The reason I ask is that I'm a husband in a very similar situation to the OP. I earn almost all the money and - especially since lockdown - I do more of the housework and childcare. It's not uncommon for my STBXW to be out the house on her own most of the weekend (in hindsight probably in some affair or other although I'm long past caring).

My experience though is that there are two automatic assumptions made about SAHPs and lower earning spouses:

  1. If they're women, they work super hard and are treated unfairly; OR
  2. If they are men, they are lazy scroungers and should get a job.

I would say every case is probably different and you can guarantee nothing about the circumstances of someone posting on an online forum who you barely know.

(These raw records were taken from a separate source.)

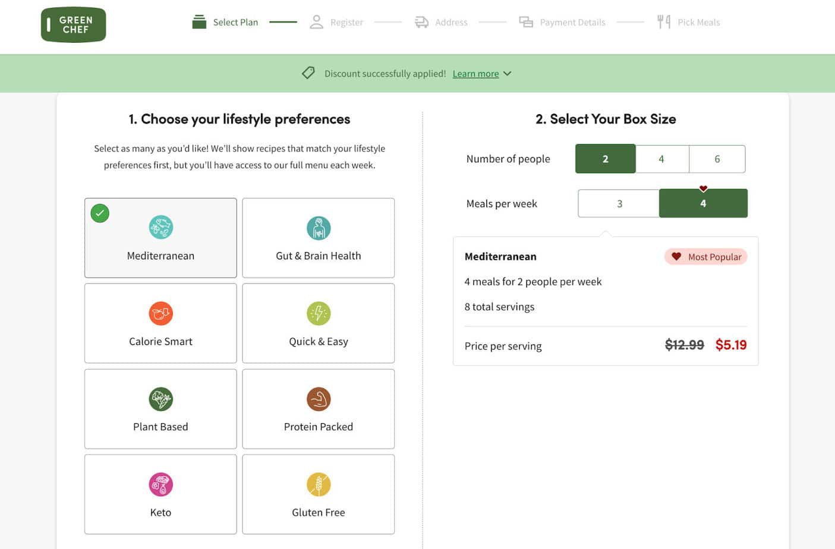Go to the Payment Details step

click(562, 23)
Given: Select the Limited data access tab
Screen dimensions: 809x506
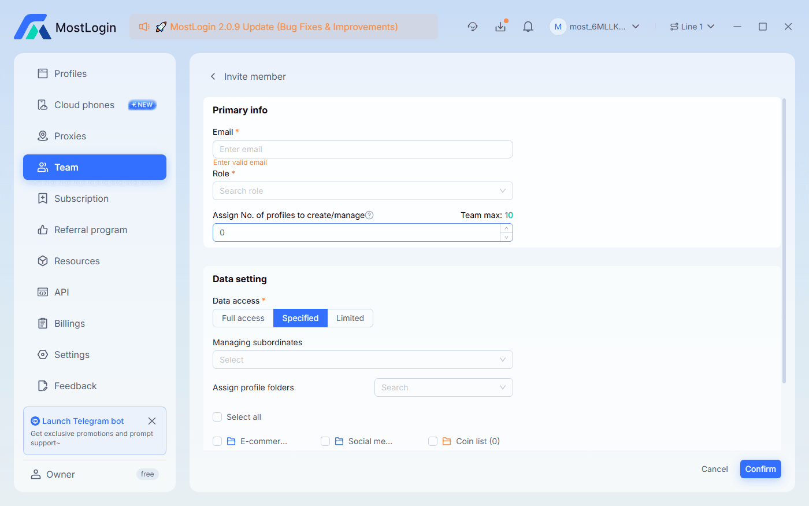Looking at the screenshot, I should coord(350,317).
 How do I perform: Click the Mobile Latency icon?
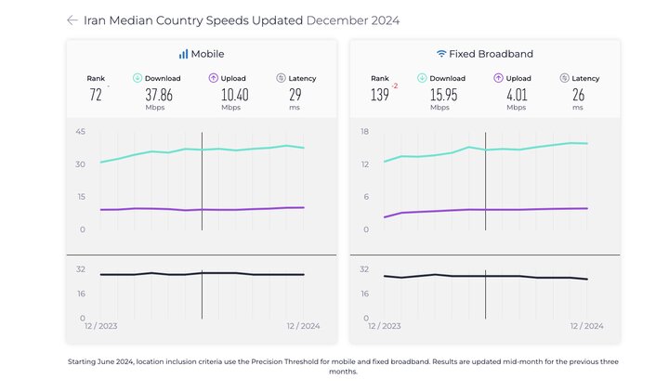click(x=281, y=78)
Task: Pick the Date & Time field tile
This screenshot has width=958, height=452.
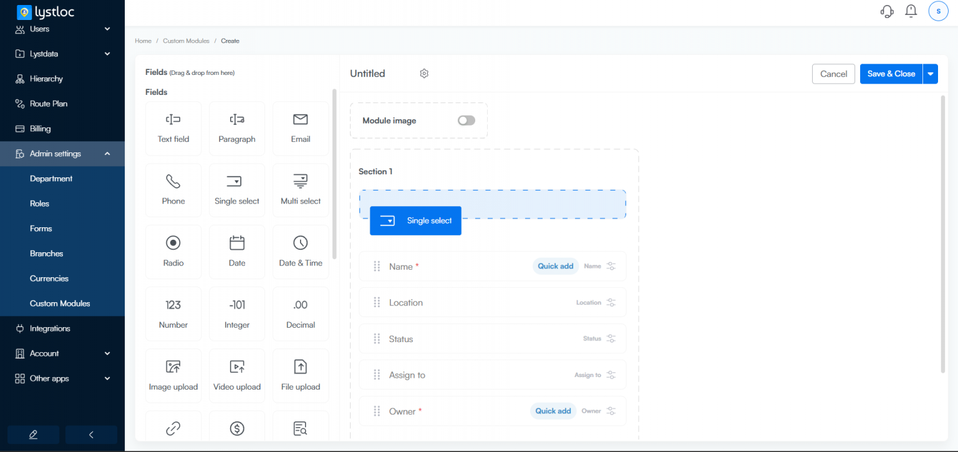Action: click(301, 252)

FabulousMrFifty · 22/12/2021 19:03

I think both of you are being unreasonable, the arrangement you now is clearly not working, I also think that both of paying 50% of your salary is. Probably a bit unreasonable also , since you currently out earn more then 3:1 based on bring home, you should be paying £3 into a joint account for every £1 he pays in to cover your core monthly expenses, the split the rest .
If / when he earns more then you adjust the ratios, but as the higher earner you contribute more, if you are not going to pool your money

FreedomFaith · 22/12/2021 19:51

Divorce him. You'll get half of whatever his lovely nest egg is by now from saving all of his pay, and you'll actually get money off of him every month for csa. You won't get it any other way, he's a free loading twat.

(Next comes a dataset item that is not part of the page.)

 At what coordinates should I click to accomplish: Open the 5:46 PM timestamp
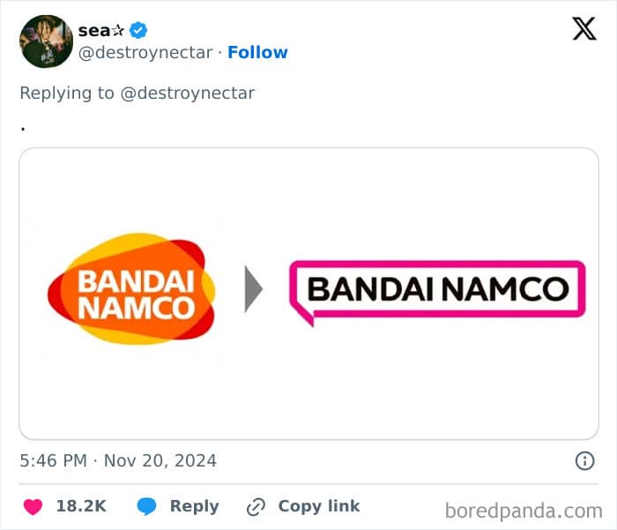(x=54, y=460)
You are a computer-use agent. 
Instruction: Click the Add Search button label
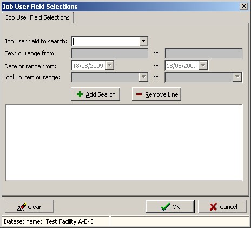coord(101,94)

Rocket1982 · 30/12/2021 20:24

To answer some of the questions - he doesn't need to work part time, that is a choice. I do pretty much all the cooking and food shopping. He does some of the other household tasks but not all. My take home salary is just under 3 x his. I pretty much organise everything, e.g. at xmas I got all the gifts, food and organised transport and packing (not his though!) for a trip. However, if we divorced my kids would have to spend a lot of time in external childcare (3-6pm at least 4 days per week). That is what he is contributing mainly to the logistics of the family.

OP posts:
Rocket1982 · 30/12/2021 20:27

At the moment he saves about 5x more than me. But should our savings be equal if we are maintaining separate finances and he is choosing to work part time? I am OK with part time but I would prefer him to get a full time job and for us to work out the childcare between us (probably a mixture of flexitime by me and paid childcare).